There is little else like that feeling of being so taken with a book that we find ourselves immersed in such positions that take us out of the real world.  Further on in the book, I had some trouble visualising the vastness of a particular image. This being a book of discovery, I won’t ruin anything for those intrepid voyagers who wonder at what is out there in the universe.

The four books of the Rama series (the three sequels co-written by Gentry Lee), as well as the four Space Odyssey books, beginning, of course, with the epic 2001: A Space Odyssey, which made a stunning film as well, are compelling science fiction reads. Anybody looking for a great reads in the genre will enjoy these works of his, especially.


8 Replies to “Rendezvous with Literature”

  1. Dear Ste J, Just to play with your thoughts a little, space is different from void, after all. Space contains things, void does not. And an abyss is a void, of sorts. Remember what Nietzsche said: “Be careful how long you look into the abyss, or you may find it looking back into you,” or words to that effect. Chilling thought!

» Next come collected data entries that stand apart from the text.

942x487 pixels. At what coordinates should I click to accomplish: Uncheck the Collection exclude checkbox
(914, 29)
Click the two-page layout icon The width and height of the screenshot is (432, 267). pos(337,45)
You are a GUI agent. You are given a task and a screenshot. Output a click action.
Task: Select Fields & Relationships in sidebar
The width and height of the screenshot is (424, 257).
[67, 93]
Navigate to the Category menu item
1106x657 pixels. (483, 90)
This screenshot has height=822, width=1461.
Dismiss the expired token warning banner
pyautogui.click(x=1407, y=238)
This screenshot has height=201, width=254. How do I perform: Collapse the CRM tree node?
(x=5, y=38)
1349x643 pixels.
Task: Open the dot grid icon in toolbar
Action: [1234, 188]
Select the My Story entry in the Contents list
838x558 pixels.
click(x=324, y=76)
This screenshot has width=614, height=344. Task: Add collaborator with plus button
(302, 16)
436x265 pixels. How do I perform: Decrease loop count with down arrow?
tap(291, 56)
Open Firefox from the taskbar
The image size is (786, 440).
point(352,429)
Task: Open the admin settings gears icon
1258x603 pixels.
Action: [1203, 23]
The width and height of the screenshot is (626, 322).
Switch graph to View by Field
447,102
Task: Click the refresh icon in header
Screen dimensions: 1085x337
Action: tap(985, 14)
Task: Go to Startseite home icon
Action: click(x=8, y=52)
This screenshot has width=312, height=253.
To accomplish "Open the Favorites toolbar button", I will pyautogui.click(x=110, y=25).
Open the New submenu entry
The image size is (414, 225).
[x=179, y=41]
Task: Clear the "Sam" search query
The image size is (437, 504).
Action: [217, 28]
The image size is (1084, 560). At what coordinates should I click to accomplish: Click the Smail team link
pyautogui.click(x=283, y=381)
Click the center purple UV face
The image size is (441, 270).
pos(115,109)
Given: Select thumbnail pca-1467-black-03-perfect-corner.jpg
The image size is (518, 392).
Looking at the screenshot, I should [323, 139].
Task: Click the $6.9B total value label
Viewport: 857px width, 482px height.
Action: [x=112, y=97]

    1. Perhaps, after so long they all mingle into one if the person is experiencing the glimpsing of one or the other (or the other one). I love a good Nietzsche quote, need to add him back to my reading list, as its been too long! I replied to your email off of my new email address so it may be biouncing around your junk mail if you haven’t already seen it.


  2. Interesting, although that’s not that kind of book we use to read. But it always important to read something new.
    Thanks for sharing
    The Fab Four of Cley
    🙂 🙂 🙂 🙂


    1. Agreed, recently I picked up Systematic and Philosophical Theology, purely for something different to add to my thoughts. Expansion of the mind in all forms is always a good thing.


  3. I’ve never read sci-fi, but perhaps this would be a good one to start with. My husband, though, is a huge sci-fi fan, and has piles of them lying around. Our son prefers space operas. I’m wondering if I will find this book floating around in our bookshelves somewhere. Will have to check.


    1. I hope you do, it’s short, and the characters are a little bit two dimensional but the imagination is, excuse the pun, stellar. Solaris is another book that is really good as well, if you fancy dipping into a bit more Sci-Fi.

      Liked by 1 person

  4. Excellent review! I asked my husband if he had read ‘Rendezvous With Rama’ and of course he has, being a sci-fi enthusiast. He read your review and agrees with all you say about the book. When we first met he lent me ‘Childhood’s End’ by Arthur C Clarke which is another seminal book (my husband’s words).


    1. I enjoyed Childhood’s End too. Proper Sci-Fi is something that I tend to watch more than read, which is something I should rectify at some point, although I do indulge in the odd lighter Doctor Who book.